McCarthy ha scritto i suoi ultimi due libri, Il Passeggero e Stella Maris nel 2022, a quasi  novant'anni: due romanzi dei quali uno è insieme prequel e continuazione del primo, ma anche la sua testimonianza di un mondo tramontato il secolo scorso, che ci ha lasciati a roteare nel caos della perdita di tutta la Ragione (filosoficamente con la R maiuscola) occidentale. 
I due fratelli sono assenti l'uno all'altra, nei due testi, eppure nella loro genialità inaffidabile, nelle strade che percorrono per fuggire, per nascondersi, per trovarsi, scoprono entrambi, l'uno nella vita e l'altra nella morte, che l'ultima e forse l'unica verità non è possibile esprimerla con nessun linguaggio razionale, ed è per questo che il Kid mi ha commossa dal primo momento che l'ho incontrato. 

Alla fine, l'unica cosa che conta è tenerci la mano. 

 

lunedì 9 ottobre 2023

Di Riaperture e Dintorni

Non è che per cinque anni non abbia scritto.


Anzi.


È che si sono lasciate parole altrove, sui social, su Instagram, sul vecchio e caro Facebook, primo carrozzone virtuale di noi Generazione X.

Però. 

Qualche giorno fa ho pensato che mi mancava un posto dedicato solo e soltanto alle parole sui libri; dove non compaiono inserzioni di (altre) cose, fiori, città e animali. 

Dove non sei costretto a giocare a rayuela tra reels, storie e dirette.

Per carità, tutto bello e soprattutto utile: solo che mi ritrovo spesso ad immaginare la cara, vecchia chiacchiera del dopocena in un salotto in penombra che odora di cuoio, insieme agli amici di sempre e ai nuovi arrivati, senza che arrivi dalla strada il rumore del traffico o si controllino continuamente gli smartphone. È per questo che ho pensato (confesso, con una stretta al cuore) a questo posto qua, che è sempre caruccio, anche dopo essere stato chiuso per tutto questo tempo, e dove soprattutto posso poggiare qualcosa di più esteso di un commento ad una foto su Instagram. 
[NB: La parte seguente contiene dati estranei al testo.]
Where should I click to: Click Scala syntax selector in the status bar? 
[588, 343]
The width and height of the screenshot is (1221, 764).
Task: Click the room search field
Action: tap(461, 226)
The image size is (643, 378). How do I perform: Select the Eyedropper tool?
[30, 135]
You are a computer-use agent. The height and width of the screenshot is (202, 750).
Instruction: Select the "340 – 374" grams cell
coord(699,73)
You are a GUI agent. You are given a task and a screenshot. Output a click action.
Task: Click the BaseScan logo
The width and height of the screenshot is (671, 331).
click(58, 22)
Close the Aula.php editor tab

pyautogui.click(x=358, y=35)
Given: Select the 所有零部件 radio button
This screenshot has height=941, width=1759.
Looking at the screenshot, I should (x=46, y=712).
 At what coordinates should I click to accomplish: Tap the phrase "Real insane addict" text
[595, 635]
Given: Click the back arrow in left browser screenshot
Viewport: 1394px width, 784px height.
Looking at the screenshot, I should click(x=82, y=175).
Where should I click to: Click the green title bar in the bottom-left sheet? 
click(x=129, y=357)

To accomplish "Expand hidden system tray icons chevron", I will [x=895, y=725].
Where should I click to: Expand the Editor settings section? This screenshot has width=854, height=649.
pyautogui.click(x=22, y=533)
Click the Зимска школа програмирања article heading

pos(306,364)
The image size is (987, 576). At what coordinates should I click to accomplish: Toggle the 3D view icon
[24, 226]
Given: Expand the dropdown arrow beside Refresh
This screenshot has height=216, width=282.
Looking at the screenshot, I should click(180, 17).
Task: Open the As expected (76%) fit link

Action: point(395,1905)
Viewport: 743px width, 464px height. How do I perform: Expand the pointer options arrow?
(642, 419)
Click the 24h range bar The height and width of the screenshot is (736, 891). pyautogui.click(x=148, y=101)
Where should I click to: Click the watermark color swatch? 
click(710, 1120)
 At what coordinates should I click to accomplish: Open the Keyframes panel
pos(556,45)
O forse, in realtà, mi manca la vita di un lustro fa, solo che a dirsele queste cose, così, in faccia, non si sa mai se si fa bene. Probabilmente cerco una scusa per raccontare questo tempo perduto (senza ambizioni proustiane) attraverso i libri.

Quindi, qualunque sia il motivo, riapro persiane e porte, sbatto i tappeti, cambio qualche lampadina e vediamo che accade. Non prevedo feste di inaugurazione, che andando avanti con gli anni ci si stanca più facilmente e si esce dal tunnel del divertimento. Almeno quello caciarone. 

Ricomincerò scrivendo degli ultimi libri letti, provando a trasformarne qualcuno che mi è piaciuto più del solito in una di quelle bibliopillole che tanto ci piacevano, come idea. Lascerò anche lo stesso nome, il gioco neologistico che ci portò a fondere la "ἀποϑήκη" greca e le teche di una libreria. Se mi andrà, metterò in mezzo qualche film o della musica. Non so bene ancora.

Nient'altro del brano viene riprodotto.